Both diabetes and cancer are amongst the most serious medical conditions in the United States, requiring billions of dollars of treatment each and every year. Though doctors are no stranger to these diseases, the relationship between the two is not completely understood. A 2019 study has shed some much-needed light on this important topic.
Under the Microscope
This report was presented at the 2019 national meeting of the American Chemical Society (ACS). For this project, the study authors examined the DNA in both laboratory-grown tissue samples and in rodent models. Specifically, the team paid close attention to parts of their DNA structures known as adducts, or DNA bases that had been chemically modified. The study authors wanted to determine if these structures had sustained damage due to diabetes.

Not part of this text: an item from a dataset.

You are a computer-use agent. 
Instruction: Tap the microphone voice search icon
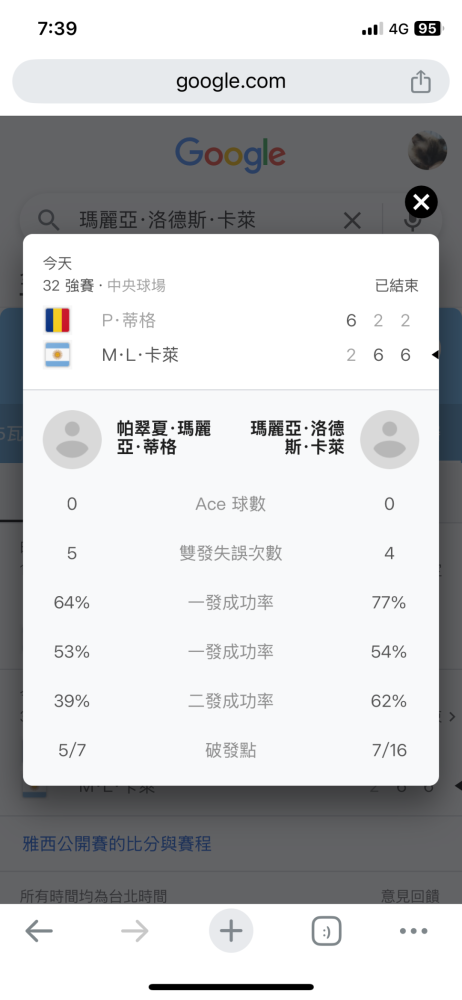[414, 221]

The team noticed that their diabetic tissue samples had a high frequency of a certain type of DNA adduct, known as N2-(1-carboxyethyl)-2′-deoxyguanosine, or CEdG for short. This same pattern was likewise observed amongst the study’s rodent subjects. In other words, diabetes caused both the lab-grown tissue samples and mice to suffer significant DNA damage. In theory, such damage could cause instability within a human being’s DNA, leading to the development of cancerous cells.
The Power of Protein
The study authors attributed this development to the behavior of two proteins, called HIF1a and mTORC1. Both proteins became noticeably less active thanks to the onset of diabetes. HIF1a in particular is an important protein, as it stimulates genes involved with the body’s self-repair capabilities.
Given the study’s findings, the authors contend that drugs used to boost the activity of HIF1a or mTORC1 proteins might have a positive impact on diabetic animal models. If they are indeed correct, this would mean that such testing subjects would face a reduced risk of cancer. The authors further stated that should they achieve this goal with animal subjects, testing involving human participants would follow.